REQUIRED WORK:
Render the records from the line containing "You are a computer-use" through the end of the records, both ends included, as a two-column CSV with the headers record_text and answer. Give one row per record, put each field in quotes with line breaks replaced by spaces, and leave the pictures out.

Element and text position records:
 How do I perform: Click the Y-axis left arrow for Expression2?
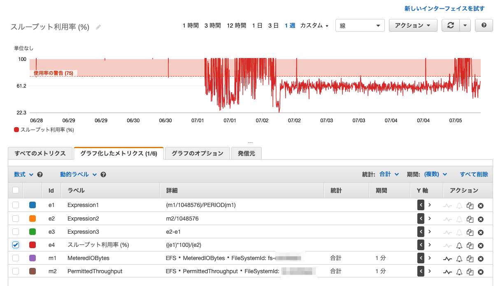coord(421,219)
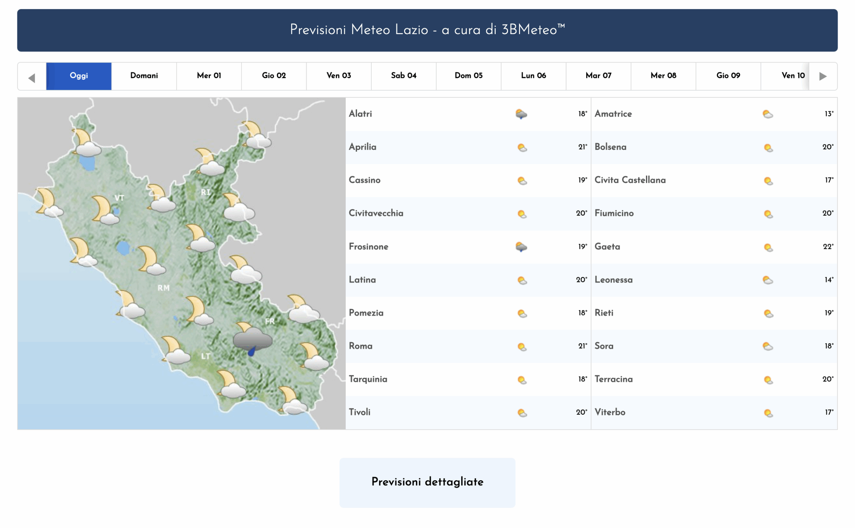Switch to the Domani forecast tab
The width and height of the screenshot is (855, 528).
[x=144, y=76]
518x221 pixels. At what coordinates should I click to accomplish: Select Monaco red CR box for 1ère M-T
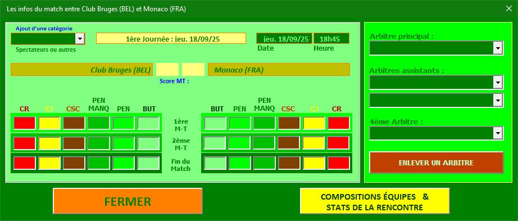(339, 123)
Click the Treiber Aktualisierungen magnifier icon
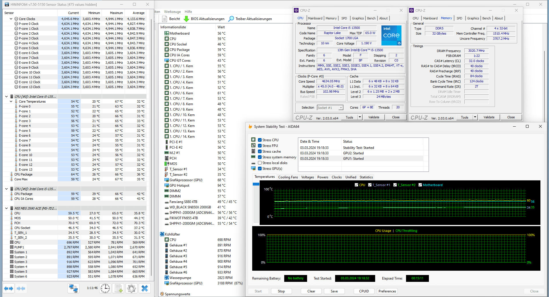 pyautogui.click(x=231, y=19)
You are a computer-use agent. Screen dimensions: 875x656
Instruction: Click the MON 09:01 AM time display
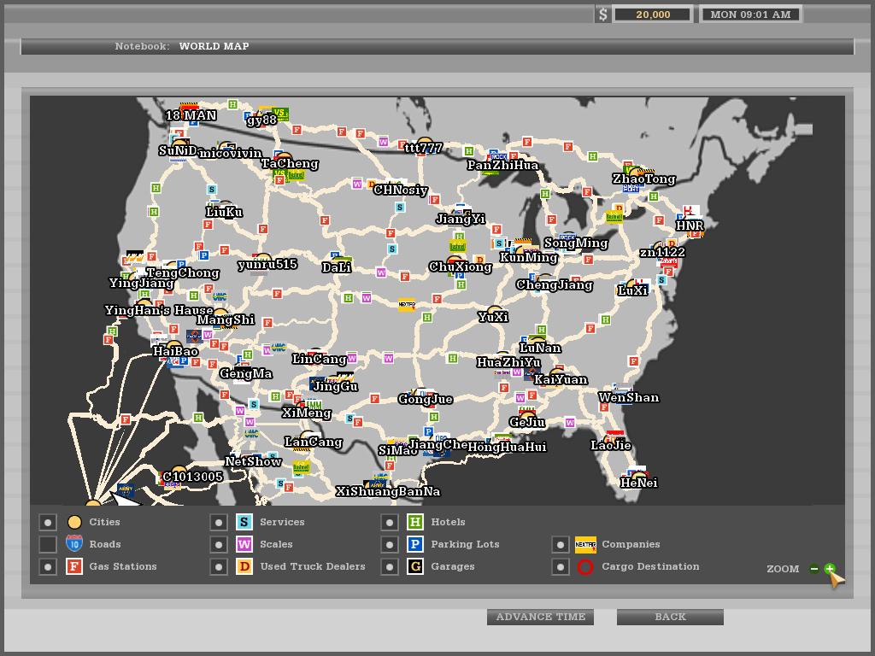750,15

CORRECT OUTPUT:
record_text,answer
"You are a computer-use agent. Screen dimensions: 875x656 Instruction: Click the MON 09:01 AM time display","750,15"